-- ACTION ITEM --
Quote every line below exactly as it reads.

=====

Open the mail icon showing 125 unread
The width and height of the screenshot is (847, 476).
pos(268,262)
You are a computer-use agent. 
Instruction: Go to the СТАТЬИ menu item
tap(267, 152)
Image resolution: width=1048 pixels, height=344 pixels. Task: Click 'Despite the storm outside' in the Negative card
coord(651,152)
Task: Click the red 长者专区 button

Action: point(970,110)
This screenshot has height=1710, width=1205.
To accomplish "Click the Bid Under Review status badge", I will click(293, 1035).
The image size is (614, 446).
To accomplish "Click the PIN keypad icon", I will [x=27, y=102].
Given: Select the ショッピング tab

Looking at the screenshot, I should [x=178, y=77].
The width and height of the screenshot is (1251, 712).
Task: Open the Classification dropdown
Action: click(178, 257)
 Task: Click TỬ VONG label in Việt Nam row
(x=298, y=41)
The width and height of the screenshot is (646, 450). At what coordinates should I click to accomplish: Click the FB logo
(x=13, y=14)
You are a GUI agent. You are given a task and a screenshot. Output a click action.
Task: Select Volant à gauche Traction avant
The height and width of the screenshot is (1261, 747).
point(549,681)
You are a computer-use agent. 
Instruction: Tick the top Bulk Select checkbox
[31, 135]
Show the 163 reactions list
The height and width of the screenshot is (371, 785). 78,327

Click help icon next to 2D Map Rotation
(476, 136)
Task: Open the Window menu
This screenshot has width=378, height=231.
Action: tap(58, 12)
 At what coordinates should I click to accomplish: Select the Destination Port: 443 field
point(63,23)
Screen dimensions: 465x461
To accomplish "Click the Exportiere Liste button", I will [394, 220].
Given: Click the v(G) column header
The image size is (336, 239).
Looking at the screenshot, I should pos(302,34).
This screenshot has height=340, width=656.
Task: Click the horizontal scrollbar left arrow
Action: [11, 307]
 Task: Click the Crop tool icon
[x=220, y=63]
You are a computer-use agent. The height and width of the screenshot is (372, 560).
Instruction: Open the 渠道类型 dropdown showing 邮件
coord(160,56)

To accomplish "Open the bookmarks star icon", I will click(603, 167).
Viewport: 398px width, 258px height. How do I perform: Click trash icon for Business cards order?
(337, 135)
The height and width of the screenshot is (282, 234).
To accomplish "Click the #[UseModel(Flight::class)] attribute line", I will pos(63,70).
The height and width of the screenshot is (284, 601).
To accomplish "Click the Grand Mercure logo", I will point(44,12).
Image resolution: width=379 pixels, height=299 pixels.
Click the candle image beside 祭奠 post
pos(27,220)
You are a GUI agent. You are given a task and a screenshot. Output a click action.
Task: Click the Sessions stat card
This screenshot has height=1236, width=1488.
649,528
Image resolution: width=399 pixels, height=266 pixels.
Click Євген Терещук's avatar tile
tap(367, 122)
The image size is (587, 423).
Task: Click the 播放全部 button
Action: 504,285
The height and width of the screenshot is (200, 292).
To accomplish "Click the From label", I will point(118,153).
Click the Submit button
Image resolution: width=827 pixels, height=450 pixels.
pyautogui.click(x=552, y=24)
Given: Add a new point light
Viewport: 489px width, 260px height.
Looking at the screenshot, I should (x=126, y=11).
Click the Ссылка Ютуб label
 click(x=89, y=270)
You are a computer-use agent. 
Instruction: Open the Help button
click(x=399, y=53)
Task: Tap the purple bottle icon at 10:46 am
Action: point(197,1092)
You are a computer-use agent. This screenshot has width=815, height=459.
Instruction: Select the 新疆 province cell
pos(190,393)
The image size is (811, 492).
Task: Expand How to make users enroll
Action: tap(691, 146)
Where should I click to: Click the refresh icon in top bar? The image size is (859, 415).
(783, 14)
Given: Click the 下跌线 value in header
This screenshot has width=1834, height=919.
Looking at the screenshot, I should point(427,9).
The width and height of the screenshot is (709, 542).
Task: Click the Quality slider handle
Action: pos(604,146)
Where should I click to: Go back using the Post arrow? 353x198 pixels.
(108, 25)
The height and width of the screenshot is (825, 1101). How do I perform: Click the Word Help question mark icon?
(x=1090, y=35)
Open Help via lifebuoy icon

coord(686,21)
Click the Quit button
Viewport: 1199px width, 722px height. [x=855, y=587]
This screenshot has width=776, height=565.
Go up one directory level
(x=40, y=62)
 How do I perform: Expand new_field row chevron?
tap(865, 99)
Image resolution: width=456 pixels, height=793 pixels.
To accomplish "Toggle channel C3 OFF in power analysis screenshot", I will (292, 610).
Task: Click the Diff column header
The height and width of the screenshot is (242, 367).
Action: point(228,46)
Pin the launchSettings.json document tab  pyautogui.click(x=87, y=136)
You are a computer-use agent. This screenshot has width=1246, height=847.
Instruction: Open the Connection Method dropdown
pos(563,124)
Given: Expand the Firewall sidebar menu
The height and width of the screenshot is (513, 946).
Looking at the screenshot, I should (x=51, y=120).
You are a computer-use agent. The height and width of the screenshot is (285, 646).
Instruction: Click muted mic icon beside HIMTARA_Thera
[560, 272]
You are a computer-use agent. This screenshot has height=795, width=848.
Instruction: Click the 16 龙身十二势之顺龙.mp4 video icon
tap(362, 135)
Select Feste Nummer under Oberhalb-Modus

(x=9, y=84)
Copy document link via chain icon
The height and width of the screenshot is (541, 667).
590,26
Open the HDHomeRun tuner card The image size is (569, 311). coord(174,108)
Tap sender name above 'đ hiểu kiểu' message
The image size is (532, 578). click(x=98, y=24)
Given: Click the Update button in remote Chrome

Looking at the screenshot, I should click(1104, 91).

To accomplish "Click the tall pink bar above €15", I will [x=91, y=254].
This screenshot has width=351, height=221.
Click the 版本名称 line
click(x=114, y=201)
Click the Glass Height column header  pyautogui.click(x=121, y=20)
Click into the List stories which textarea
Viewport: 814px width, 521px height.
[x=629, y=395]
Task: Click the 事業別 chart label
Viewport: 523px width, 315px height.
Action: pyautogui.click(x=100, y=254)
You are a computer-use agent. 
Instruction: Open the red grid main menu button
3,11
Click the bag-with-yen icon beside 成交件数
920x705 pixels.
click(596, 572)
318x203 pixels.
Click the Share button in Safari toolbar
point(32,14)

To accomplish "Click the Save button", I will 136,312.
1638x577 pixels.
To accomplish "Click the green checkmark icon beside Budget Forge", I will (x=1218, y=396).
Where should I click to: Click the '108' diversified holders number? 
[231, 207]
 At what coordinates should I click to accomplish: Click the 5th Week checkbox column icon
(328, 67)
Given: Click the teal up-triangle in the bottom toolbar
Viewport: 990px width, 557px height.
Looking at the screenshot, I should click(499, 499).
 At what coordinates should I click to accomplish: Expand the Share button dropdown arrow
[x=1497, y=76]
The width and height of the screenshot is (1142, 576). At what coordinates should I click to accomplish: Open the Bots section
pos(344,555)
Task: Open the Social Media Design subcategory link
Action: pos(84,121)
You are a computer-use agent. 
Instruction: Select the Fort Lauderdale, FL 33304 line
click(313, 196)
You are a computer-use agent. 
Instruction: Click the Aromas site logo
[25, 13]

=====

-- FINISHED TASK --
Open the mail icon showing 125 unread
The width and height of the screenshot is (847, 476).
pos(268,262)
You are a computer-use agent. 
Instruction: Go to the СТАТЬИ menu item
tap(267, 152)
Image resolution: width=1048 pixels, height=344 pixels. Task: Click 'Despite the storm outside' in the Negative card
coord(651,152)
Task: Click the red 长者专区 button

Action: point(970,110)
This screenshot has height=1710, width=1205.
To accomplish "Click the Bid Under Review status badge", I will click(293, 1035).
The image size is (614, 446).
To accomplish "Click the PIN keypad icon", I will [x=27, y=102].
Given: Select the ショッピング tab

Looking at the screenshot, I should [x=178, y=77].
The width and height of the screenshot is (1251, 712).
Task: Open the Classification dropdown
Action: click(178, 257)
 Task: Click TỬ VONG label in Việt Nam row
(x=298, y=41)
The width and height of the screenshot is (646, 450). At what coordinates should I click to accomplish: Click the FB logo
(x=13, y=14)
You are a GUI agent. You are given a task and a screenshot. Output a click action.
Task: Select Volant à gauche Traction avant
The height and width of the screenshot is (1261, 747).
point(549,681)
You are a computer-use agent. 
Instruction: Tick the top Bulk Select checkbox
[31, 135]
Show the 163 reactions list
The height and width of the screenshot is (371, 785). 78,327

Click help icon next to 2D Map Rotation
(476, 136)
Task: Open the Window menu
This screenshot has width=378, height=231.
Action: tap(58, 12)
 At what coordinates should I click to accomplish: Select the Destination Port: 443 field
point(63,23)
Screen dimensions: 465x461
To accomplish "Click the Exportiere Liste button", I will [394, 220].
Given: Click the v(G) column header
The image size is (336, 239).
Looking at the screenshot, I should pos(302,34).
This screenshot has height=340, width=656.
Task: Click the horizontal scrollbar left arrow
Action: [11, 307]
 Task: Click the Crop tool icon
[x=220, y=63]
You are a computer-use agent. The height and width of the screenshot is (372, 560).
Instruction: Open the 渠道类型 dropdown showing 邮件
coord(160,56)

To accomplish "Open the bookmarks star icon", I will click(603, 167).
Viewport: 398px width, 258px height. How do I perform: Click trash icon for Business cards order?
(337, 135)
The height and width of the screenshot is (282, 234).
To accomplish "Click the #[UseModel(Flight::class)] attribute line", I will pos(63,70).
The height and width of the screenshot is (284, 601).
To accomplish "Click the Grand Mercure logo", I will point(44,12).
Image resolution: width=379 pixels, height=299 pixels.
Click the candle image beside 祭奠 post
pos(27,220)
You are a GUI agent. You are given a task and a screenshot. Output a click action.
Task: Click the Sessions stat card
This screenshot has height=1236, width=1488.
649,528
Image resolution: width=399 pixels, height=266 pixels.
Click Євген Терещук's avatar tile
tap(367, 122)
The image size is (587, 423).
Task: Click the 播放全部 button
Action: 504,285
The height and width of the screenshot is (200, 292).
To accomplish "Click the From label", I will point(118,153).
Click the Submit button
Image resolution: width=827 pixels, height=450 pixels.
pyautogui.click(x=552, y=24)
Given: Add a new point light
Viewport: 489px width, 260px height.
Looking at the screenshot, I should (x=126, y=11).
Click the Ссылка Ютуб label
 click(x=89, y=270)
You are a computer-use agent. 
Instruction: Open the Help button
click(x=399, y=53)
Task: Tap the purple bottle icon at 10:46 am
Action: point(197,1092)
You are a computer-use agent. This screenshot has width=815, height=459.
Instruction: Select the 新疆 province cell
pos(190,393)
The image size is (811, 492).
Task: Expand How to make users enroll
Action: tap(691, 146)
Where should I click to: Click the refresh icon in top bar? The image size is (859, 415).
(783, 14)
Given: Click the 下跌线 value in header
This screenshot has width=1834, height=919.
Looking at the screenshot, I should point(427,9).
The width and height of the screenshot is (709, 542).
Task: Click the Quality slider handle
Action: pos(604,146)
Where should I click to: Go back using the Post arrow? 353x198 pixels.
(108, 25)
The height and width of the screenshot is (825, 1101). How do I perform: Click the Word Help question mark icon?
(x=1090, y=35)
Open Help via lifebuoy icon

coord(686,21)
Click the Quit button
Viewport: 1199px width, 722px height. [x=855, y=587]
This screenshot has width=776, height=565.
Go up one directory level
(x=40, y=62)
 How do I perform: Expand new_field row chevron?
tap(865, 99)
Image resolution: width=456 pixels, height=793 pixels.
To accomplish "Toggle channel C3 OFF in power analysis screenshot", I will (292, 610).
Task: Click the Diff column header
The height and width of the screenshot is (242, 367).
Action: point(228,46)
Pin the launchSettings.json document tab  pyautogui.click(x=87, y=136)
You are a computer-use agent. This screenshot has width=1246, height=847.
Instruction: Open the Connection Method dropdown
pos(563,124)
Given: Expand the Firewall sidebar menu
The height and width of the screenshot is (513, 946).
Looking at the screenshot, I should (x=51, y=120).
You are a computer-use agent. The height and width of the screenshot is (285, 646).
Instruction: Click muted mic icon beside HIMTARA_Thera
[560, 272]
You are a computer-use agent. This screenshot has height=795, width=848.
Instruction: Click the 16 龙身十二势之顺龙.mp4 video icon
tap(362, 135)
Select Feste Nummer under Oberhalb-Modus

(x=9, y=84)
Copy document link via chain icon
The height and width of the screenshot is (541, 667).
590,26
Open the HDHomeRun tuner card The image size is (569, 311). coord(174,108)
Tap sender name above 'đ hiểu kiểu' message
The image size is (532, 578). click(x=98, y=24)
Given: Click the Update button in remote Chrome

Looking at the screenshot, I should click(1104, 91).

To accomplish "Click the tall pink bar above €15", I will [x=91, y=254].
This screenshot has width=351, height=221.
Click the 版本名称 line
click(x=114, y=201)
Click the Glass Height column header  pyautogui.click(x=121, y=20)
Click into the List stories which textarea
Viewport: 814px width, 521px height.
[x=629, y=395]
Task: Click the 事業別 chart label
Viewport: 523px width, 315px height.
Action: pyautogui.click(x=100, y=254)
You are a computer-use agent. 
Instruction: Open the red grid main menu button
3,11
Click the bag-with-yen icon beside 成交件数
920x705 pixels.
click(596, 572)
318x203 pixels.
Click the Share button in Safari toolbar
point(32,14)

To accomplish "Click the Save button", I will 136,312.
1638x577 pixels.
To accomplish "Click the green checkmark icon beside Budget Forge", I will (x=1218, y=396).
Where should I click to: Click the '108' diversified holders number? 
[231, 207]
 At what coordinates should I click to accomplish: Click the 5th Week checkbox column icon
(328, 67)
Given: Click the teal up-triangle in the bottom toolbar
Viewport: 990px width, 557px height.
Looking at the screenshot, I should click(499, 499).
 At what coordinates should I click to accomplish: Expand the Share button dropdown arrow
[x=1497, y=76]
The width and height of the screenshot is (1142, 576). At what coordinates should I click to accomplish: Open the Bots section
pos(344,555)
Task: Open the Social Media Design subcategory link
Action: pos(84,121)
You are a computer-use agent. 
Instruction: Select the Fort Lauderdale, FL 33304 line
click(313, 196)
You are a computer-use agent. 
Instruction: Click the Aromas site logo
[25, 13]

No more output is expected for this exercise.